→ **Source extract**:
[start]

David: Yeah, again I’ll go back to 90, I want to say 91, 92, 93. I was with the Cleveland Cavaliers. This is the time when they had Brad Daugherty and Larry Nance and Craig Elho and Mark Price and all those guys. And they were a really good team, but again, fitness and training were like, “Yeah I really don’t want to do that.”

It was tough getting the guys to do anything, to go through a lot of stuff, and it was the old school thinking, “Well, it’s going to ruin my shot. If I work out too much, I’m going to get big and bulky, and I’m not going to be able to play that well and go through a lot of those things.”

And some guy named Jordan, I’m really not sure if he amounted to anything, but he kind of changed the rules of that game.

And [they] went through a lot of different types of situations. People realized that you know what, you still can be a great level player and still work out and do the things necessary to do all that.

[end]

→ **Record extracts**:
[start]

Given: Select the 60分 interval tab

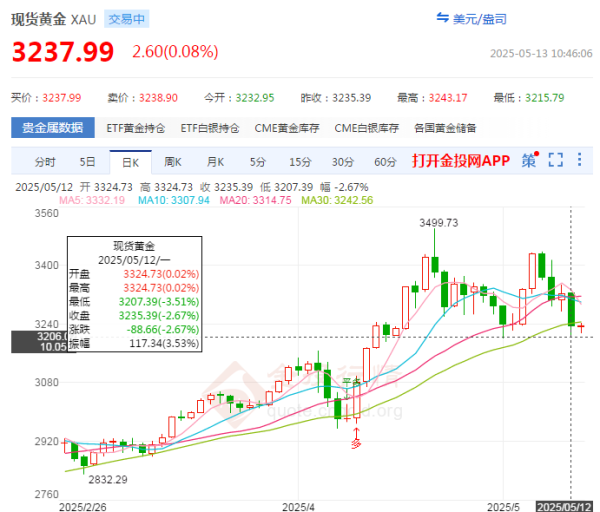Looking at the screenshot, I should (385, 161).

[end]
[start]

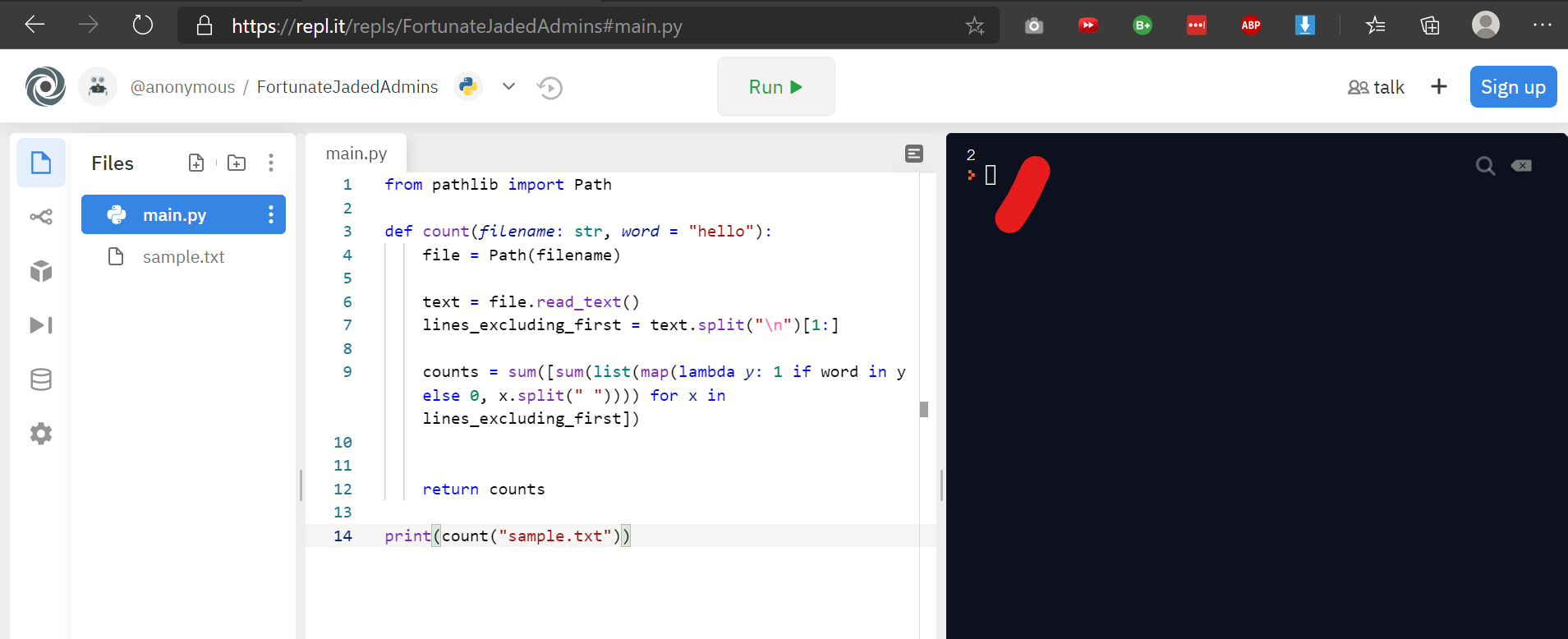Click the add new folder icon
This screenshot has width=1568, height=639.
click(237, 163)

[end]
[start]

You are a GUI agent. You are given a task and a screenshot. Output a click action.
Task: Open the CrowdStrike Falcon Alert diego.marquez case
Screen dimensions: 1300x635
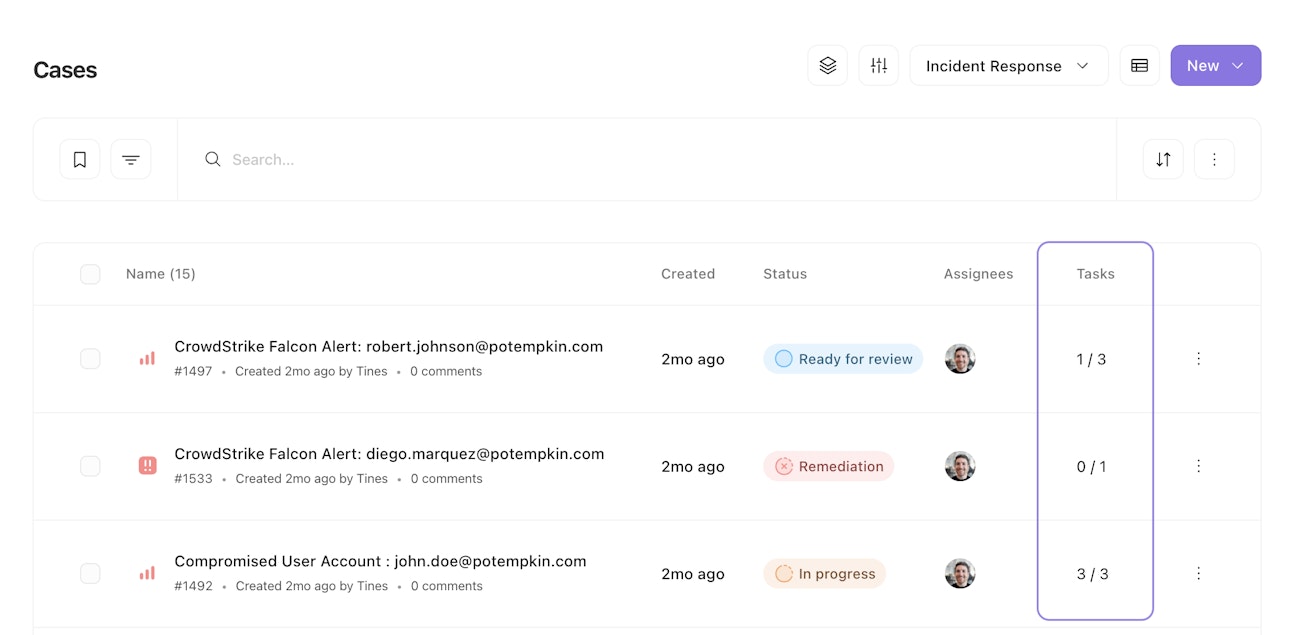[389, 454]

[end]

→ **What is asked**:
#1 Could you reproduce the part of the Cavaliers fitness interview starting at "And [they] went" and ending at "do all that."?
#2 Can you supply the next part of the Cavaliers fitness interview, continuing after its last sentence?

→ **Response list**:
#1
And [they] went through a lot of different types of situations. People realized that you know what, you still can be a great level player and still work out and do the things necessary to do all that.

#2
Mathew Sims: LeBron’s kind of even taken that to the next level. I’ve heard he spends just millions of dollars on his body, I mean he’s still going strong and to what year, 17 now.

David: Yeah, exactly.

The Day to Day

Mathew Sims: Yeah, that’s really interesting how that’s aligned, and then even transferred into golf. And I don’t know if this is even the case, but what’s a normal workday look like for you as you’re working with athletes and doing other things with your business?

David: I’m getting here probably 5:30 in the morning. And that’s just for the first hour before people start getting here. I will get caught up on preparing for my day and figuring a lot of things out and looking at the facility and cleaning that up a little bit and organizing that.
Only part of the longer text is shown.